内言としての「かんばる」ならいいのかも

「がんばる」「がんばろう」「がんばれ」という言葉が溢れています。至る所で、この言葉を聞くのです。そのために、どんな意味なんだろうかと考えています。

 

基本的に、カウンセラーとして、クライアントに、「がんばって」と声をかけることはありません。ここで、「基本的」と言いましたが、どのような例外があるのだろうのでしょうか?

 

このことを検討するにあたって、「がんばる」をふたつの言葉の使い方で見てみることにします。ひとつ目は、自分が自分に向けられたものとしての「がんばる」。これは。多くの場合、言葉に出さないことが多いはずです。心の中だけで話す言葉を「内言」と呼びます。この内言も、実際には、音として口に出すこともあります。それは、「仕方がない、がんばろう」と独り言をいうような場合です。
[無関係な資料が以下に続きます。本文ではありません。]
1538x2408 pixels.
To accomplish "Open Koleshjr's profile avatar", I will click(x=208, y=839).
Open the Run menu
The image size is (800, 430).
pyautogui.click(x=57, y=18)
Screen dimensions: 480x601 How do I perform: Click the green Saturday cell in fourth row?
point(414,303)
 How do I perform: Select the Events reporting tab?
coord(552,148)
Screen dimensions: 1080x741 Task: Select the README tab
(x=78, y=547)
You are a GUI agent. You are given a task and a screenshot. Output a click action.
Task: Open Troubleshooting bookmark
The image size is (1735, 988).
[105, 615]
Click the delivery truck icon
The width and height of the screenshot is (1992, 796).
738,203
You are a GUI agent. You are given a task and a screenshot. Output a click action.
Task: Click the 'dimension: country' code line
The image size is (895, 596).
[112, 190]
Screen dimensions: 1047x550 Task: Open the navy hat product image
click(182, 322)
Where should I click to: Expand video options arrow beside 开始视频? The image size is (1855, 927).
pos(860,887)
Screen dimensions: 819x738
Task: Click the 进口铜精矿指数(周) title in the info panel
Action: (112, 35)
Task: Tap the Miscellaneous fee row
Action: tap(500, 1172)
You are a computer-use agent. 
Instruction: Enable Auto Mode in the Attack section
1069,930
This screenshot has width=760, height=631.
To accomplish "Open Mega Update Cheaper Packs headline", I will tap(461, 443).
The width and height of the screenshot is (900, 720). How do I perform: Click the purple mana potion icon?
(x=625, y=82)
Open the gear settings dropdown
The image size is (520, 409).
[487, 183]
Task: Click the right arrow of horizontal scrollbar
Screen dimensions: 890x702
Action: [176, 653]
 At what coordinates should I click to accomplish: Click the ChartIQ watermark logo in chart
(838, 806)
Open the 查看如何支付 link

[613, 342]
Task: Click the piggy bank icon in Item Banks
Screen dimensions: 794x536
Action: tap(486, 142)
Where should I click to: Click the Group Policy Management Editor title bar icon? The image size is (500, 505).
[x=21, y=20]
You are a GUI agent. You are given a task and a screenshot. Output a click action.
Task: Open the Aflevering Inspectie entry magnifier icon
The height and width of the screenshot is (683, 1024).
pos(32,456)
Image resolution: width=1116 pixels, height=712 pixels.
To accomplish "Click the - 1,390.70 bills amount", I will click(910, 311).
ふたつ目は、「がんばる」という言葉が自分自身以外の人に向かって投げ掛けられているものとしての「がんばる」。これは、「がんばりなさい」と直接相手に向かって言葉が発せられる場合だけでなく、合い言葉のように「みんなでがんばろう」という形式を取る場合もあるはずです。

 

このふたつ目の場合における、「がんばる」について考えていきます。

まず、何かに努力することを人に要求する「がんばる」は、言われてみるとすぐに分かるのですが、基本的に気持ちのいいものではありません。言っている人に対する信頼、敬意がある場合には、まあ、何とか「がんばる」という言葉を自分の内に取り入れようとするのですが、そうでない場合には、反感しか湧きません。それは、「人にがんばれというあなたは、どうなのよ!」という気持ちが出るからでしょう。

ここで、がんばっていると私たちが認めた人以外から、「がんばれ」と言われても、何の効果もないということです。そして、私が日頃感じていることは、私たちががんばっていると認めているような人は、安易に、人にがんばれなどとは言わないのです。

 

次に、合い言葉としての「みんなでがんばろう」はどうなのでしょうか? グループで何かに取り組むとき、この言葉が多く使われるのではないでしょうか? この時も、実は、発言者が自分に向けて言っている場合ではない場合には、嫌みに聞こえます。

たとえば、東日本大震災で、その渦中にいて、自分も一緒になって活動している人が「みんなでがんばろう」と言うときと、誰だか分からない人(メディアも含む)が、「みんなでがんばろう」と言うときでは、雲泥の差があるのではないかということです。

それは、誰だか分からない人、当事者ではない人が、どんな意味で「みんなで」という言葉を使っているのか分からないからです。

 

このように、使われる言葉は、誰に向かって発せられているのか、そして、誰が発しているのかによって意味が違います。この違いを理解すると、自分自身が自分に向かって、「よし、がんばろう」という言葉は、必要であるし、大切な言葉であると、素直に認められる気がしてきました。

そして、その内言として発せられた「がんばる」を認める人として、カウンセラーが「がんばってきたのですね」と確認を取ってあげることは、大切だとも思えるのです。これは、今後「がんばりなさい」という将来に向けた言葉ではなく、いままで「がんばってきた」という過去の努力を認める言葉だからでしょう。

 

今まで、どうやって「がんばる」を認められるのか考えてきましたが、何とか言葉にできました。